BEGIN

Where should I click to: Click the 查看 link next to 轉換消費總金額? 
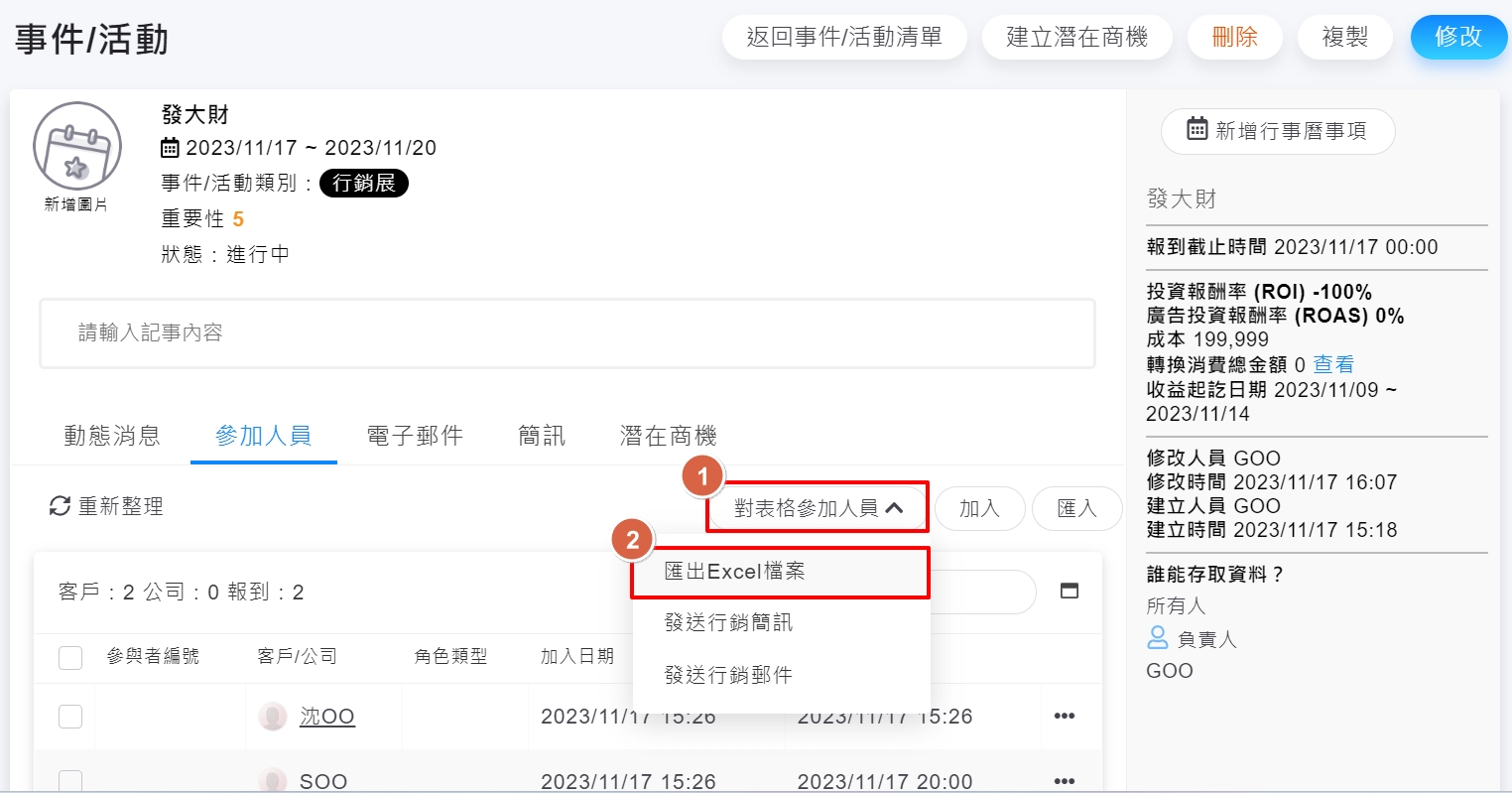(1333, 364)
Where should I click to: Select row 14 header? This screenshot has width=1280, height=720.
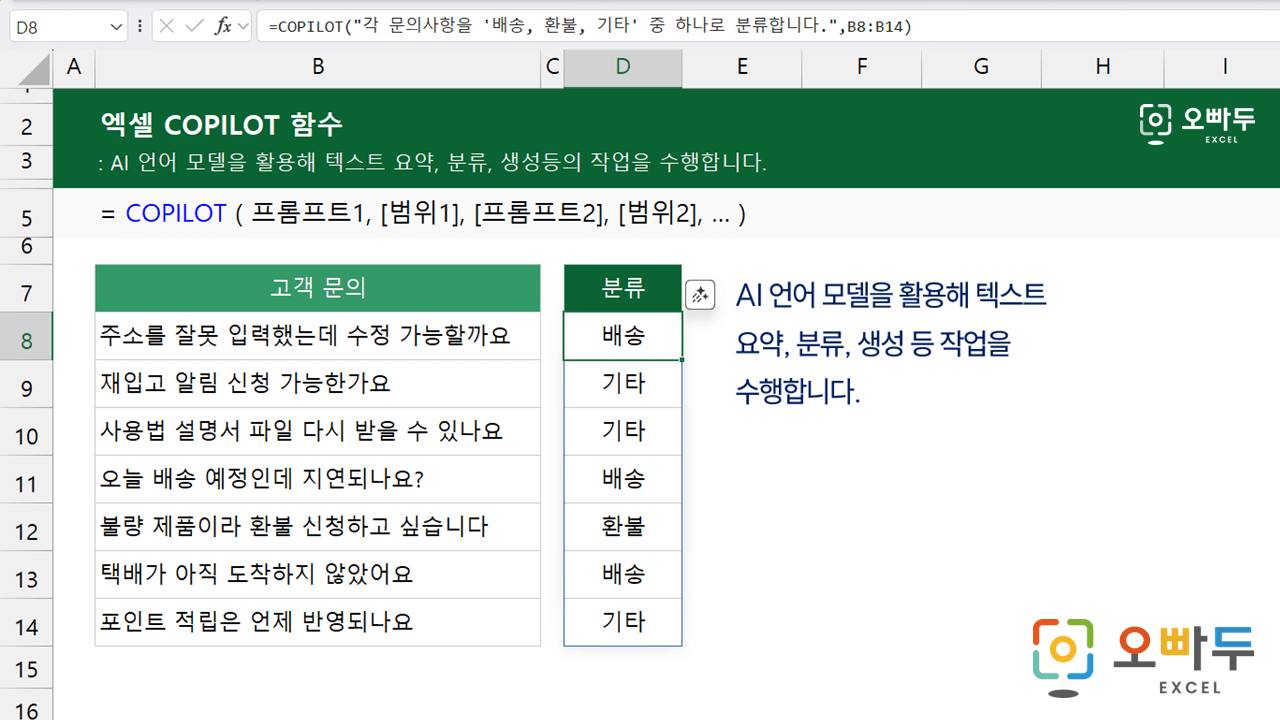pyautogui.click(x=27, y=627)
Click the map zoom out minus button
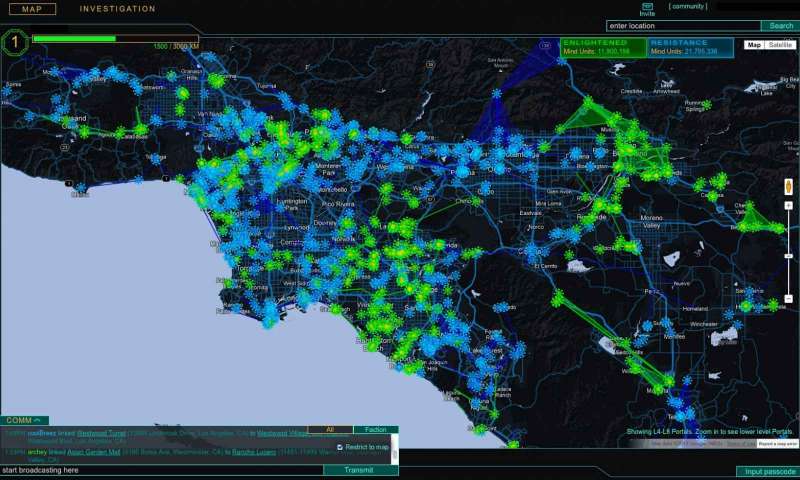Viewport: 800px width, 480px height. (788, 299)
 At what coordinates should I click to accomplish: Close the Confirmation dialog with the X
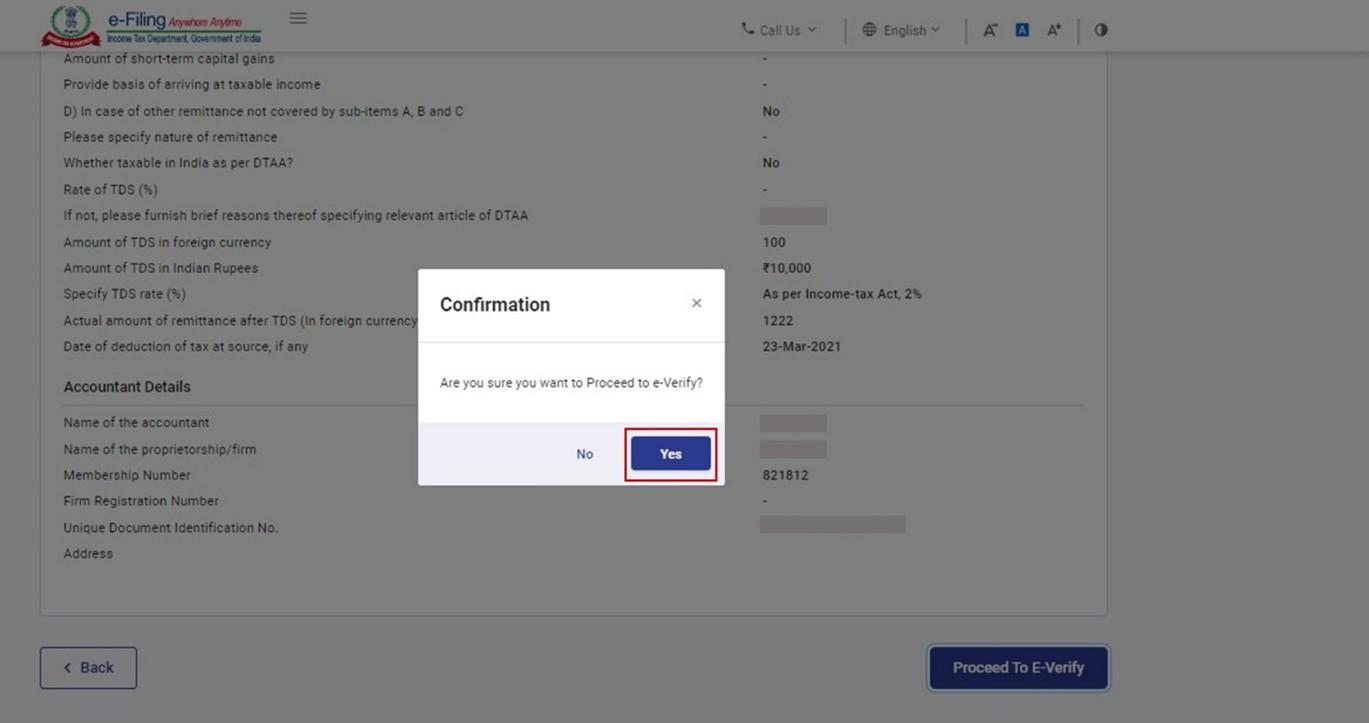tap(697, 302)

END

Prompt
When you copy the entries above, reproduce each line exactly and leave out any pictures.

Output of the task
Where should I click to: Click the 查看 link next to 轉換消費總金額? 
(1333, 364)
Where should I click to: Select row 14 header? This screenshot has width=1280, height=720.
pyautogui.click(x=27, y=627)
Click the map zoom out minus button
Viewport: 800px width, 480px height. (788, 299)
 At what coordinates should I click to accomplish: Close the Confirmation dialog with the X
tap(697, 302)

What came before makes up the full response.